The consensus is for the cash rate to ease to 3.6 per cent by September 2025.

“When it comes to domestic price pressures, there’s not a lot of disinflationary impetus,” Mr Kearns said, highlighting that since mid-2023 the readings for non-tradeable, or domestic inflation, have barely budged.

Governor Michele Bullock on Tuesday defended the decision to keep rates unchanged and not toughen the language around the potential for another hike.

She insisted that current settings are “restrictive” and there’s unlikely to be a need for further tightening, even as she said that the RBA needs “to be vigilant about the continued risk of high inflation”.

That followed stronger-than-forecast price growth of 3.6 per cent for the first three months of 2024 compared with the central bank’s 2 to 3 per cent target, prompting the RBA to upgrade its inflation outlook in its quarterly economic forecasts.

That also drew scrutiny from Mr Kearns as such a move was typically associated with a rate rise.

“The RBA didn’t hike this week even after upgrading their forecasts which tells me that they are on hold for a long time to come and that a rate cut is unlikely before the second half of next year,” he said.

Westpac’s Ms Ellis, who oversaw economic forecasting for RBA and was the chief economic adviser to the former governor until her departure in July, didn’t rule out further tightening.

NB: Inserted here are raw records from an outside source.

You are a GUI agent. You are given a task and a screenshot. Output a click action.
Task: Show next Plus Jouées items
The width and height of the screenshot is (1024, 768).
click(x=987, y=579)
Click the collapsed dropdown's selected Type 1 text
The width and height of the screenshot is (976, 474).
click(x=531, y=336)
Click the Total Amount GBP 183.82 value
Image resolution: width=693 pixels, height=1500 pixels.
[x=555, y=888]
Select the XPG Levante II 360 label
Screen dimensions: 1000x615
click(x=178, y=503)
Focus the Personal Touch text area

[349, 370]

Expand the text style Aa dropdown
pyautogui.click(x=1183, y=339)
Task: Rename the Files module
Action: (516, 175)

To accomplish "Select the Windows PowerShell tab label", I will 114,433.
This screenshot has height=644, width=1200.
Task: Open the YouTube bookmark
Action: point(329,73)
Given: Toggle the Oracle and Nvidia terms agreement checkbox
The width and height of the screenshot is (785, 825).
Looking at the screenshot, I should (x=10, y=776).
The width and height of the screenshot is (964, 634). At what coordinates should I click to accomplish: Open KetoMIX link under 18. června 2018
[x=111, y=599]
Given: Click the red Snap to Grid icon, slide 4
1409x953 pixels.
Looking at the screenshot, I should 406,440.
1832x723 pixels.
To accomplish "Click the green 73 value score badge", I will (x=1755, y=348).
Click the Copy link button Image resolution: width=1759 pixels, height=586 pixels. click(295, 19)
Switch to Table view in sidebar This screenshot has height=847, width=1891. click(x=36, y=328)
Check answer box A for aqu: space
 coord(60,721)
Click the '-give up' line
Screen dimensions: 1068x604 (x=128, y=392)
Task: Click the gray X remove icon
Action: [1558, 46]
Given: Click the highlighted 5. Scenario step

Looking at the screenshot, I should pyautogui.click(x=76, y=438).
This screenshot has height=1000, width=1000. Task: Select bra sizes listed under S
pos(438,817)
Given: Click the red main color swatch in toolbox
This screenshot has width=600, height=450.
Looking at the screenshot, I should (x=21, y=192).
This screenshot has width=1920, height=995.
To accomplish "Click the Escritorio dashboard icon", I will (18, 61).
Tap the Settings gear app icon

“While a rate rise does remain on the table, the more likely outcome is that rates are on hold until late this year or beyond,” she said.

Mr Kearns said the RBA faces credibility issues after a series of forecasting errors since inflation spiked in 2021 as the pandemic abated. Its forecasts in February 2021, for example, showed price gains would cool from an expected 3 per cent in June to 1.5 per cent by the end of 2022. Instead, the gauge ended up peaking at 7.8 per cent then.

Indeed, inflation overshot the RBA’s forecasts for most of 2021 and 2022.

Of the 14 largest forecasting errors over an 18-month horizon, 10 have occurred since 2021, he said. By the time inflation returns to around target — currently expected in late-2025 — cumulative inflation will be 14 per cent greater than was expected back in early 2021, Mr Kearns said.

Policy risks from inflation exceeding projections are much greater than those from it being lower than anticipated, he added.

“That large variance in inflation risks undermining confidence in the RBA’s inflation target, making its job more difficult,” Mr Kearns said.